There are three basic types of indoor trainers. You’ve got magnetic, fluid and an interactive or trainer. I’m going to walk you through each one a little bit and just give you some idea of which one might be the right trainer for you.

Magnetic Trainers

The most basic type of trainer is going to be the magnetic resistance unit. It uses opposing magnets to create the resistance that’s pressed against your rear tyre and makes it harder to ride. A magnetic resistance unit provides a nice consistent linear resistance that can be adjustable. Many magnetic trainers come with a handlebar-mounted remote that gives you multiple different levels of resistance. If you wanted to do interval training, you have that option.

Fluid Trainers

A fluid trainer uses a fluid resistance unit. It means that there’s basically a fan that is sitting inside a heavy viscous fluid. When you turn the wheel, your bike spins that fan and the fluid creates the resistance. The main benefit of a fluid trainer is that you get progressive resistance. It means is that the faster your rear wheel turns the more resistance you get. You can essentially vary the level of resistance simply by shifting gears on your bike or by pedalling harder or softer.

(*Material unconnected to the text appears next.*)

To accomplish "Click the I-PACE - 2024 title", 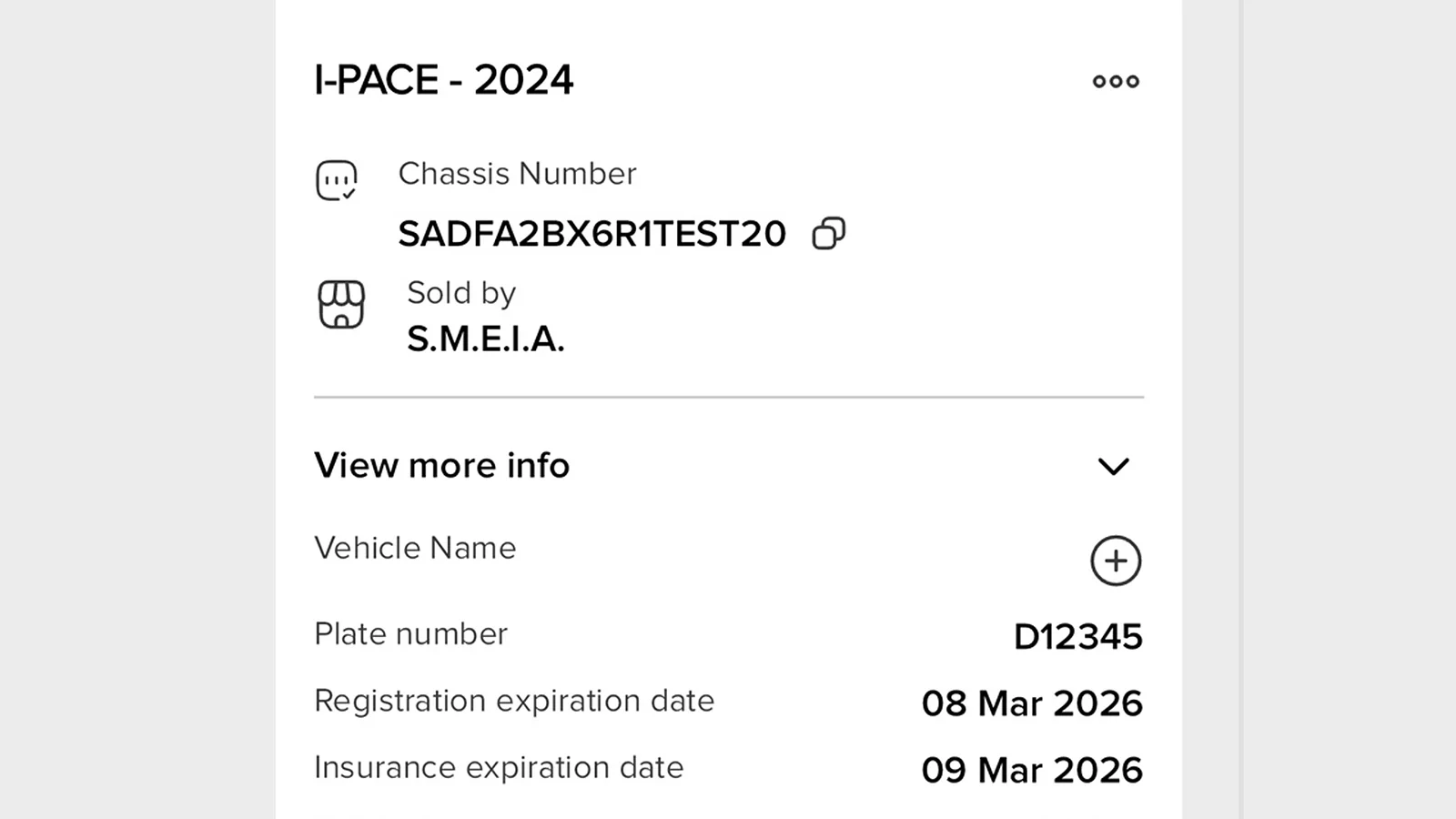I will (443, 80).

There are three types of fluid resistance trainers. One uses a gravity stand and all you have to do is lock the rear wheel of your bike into the trainer. The weight of the bike and rider against the resistance unit puts the right amount of contact between the resistance unit and the tyre. On the other hand, there are also fluid trainers where you can manually adjust the level of resistance that is being put against your rear tyre.

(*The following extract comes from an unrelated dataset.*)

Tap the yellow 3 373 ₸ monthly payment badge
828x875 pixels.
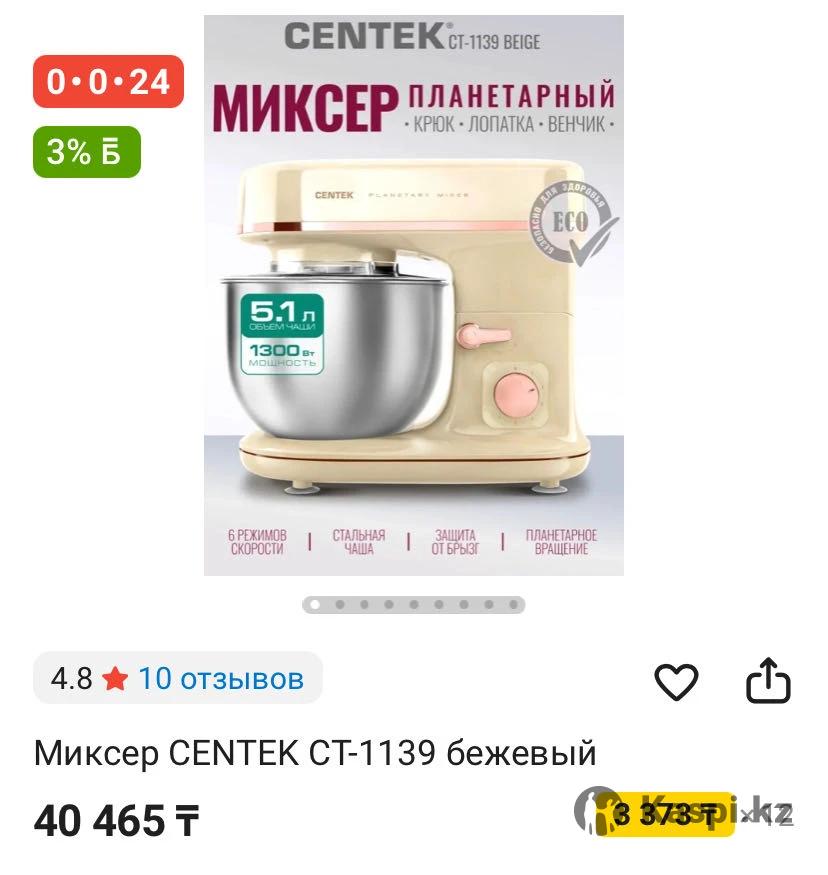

If you like the idea of a fluid trainer and you’re looking to step up to the next level, you could consider a fluid trainer like the CycleOps Fluid2. The first thing you’ll notice about it is that the fluid resistance unit is much larger. There are a bigger fan and cooling vents. It allows for a much steeper power curve. If you’re looking to do workouts that you know can be more challenging, the CycleOps Fluid2 would be a great choice for you.

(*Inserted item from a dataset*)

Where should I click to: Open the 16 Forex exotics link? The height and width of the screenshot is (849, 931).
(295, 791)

The last type of fluid trainer that I want to address is the adjustable fluid. If you are a rider who loves precision and you’ve got specific workouts that you like to do and you want just a little bit more control than a standard fluid trainer. You can get a fluid trainer that has an adjustable resistance unit. This particular trainer gives you five different levels of resistance so that you can be much more precise with your indoor training.

Smart Trainers

The ultimate in indoor training is the smart trainer. This trainer uses a computer-controlled resistance unit that connects to a computer either a laptop or a desktop. A lot of people will then hook the computer up to a television. So you get not only the maximum level of control over the amount of resistance that you have but you can do extremely specific workouts. You can download and record all of the data from your ride. You can even ride simulated courses. Most smart trainers will come with and allow you to purchase additional video courses.

Additional Accessories

So now I have addressed the major types of trainers and you’ve got some idea of which trainer is going to be the best trainer for you. There are a couple of accessories that you ought to consider as well.

Now as I mentioned earlier the trainer is going to lift the rear wheel of your bike just an inch or two off the ground. It’s pretty important to get a front riser block to lift your front wheel about the same amount that levels everything out.

Another nice accessory to have is the mat that the whole bike and trainer sits on. The trainer mat absorbs some of the sounds that a trainer makes especially if there’s going to be anybody on floors beneath you when you’re riding. A trainer mat is nice to have and it also keeps your floor clean of any sweat.

Most bikes will have a sweat net to keep the sweat under control. It looks like a pretty small thing but when you’re sitting still, this does capture most of the sweat that you’re going to drop. It protects your bike and your bike hardware from your sweat.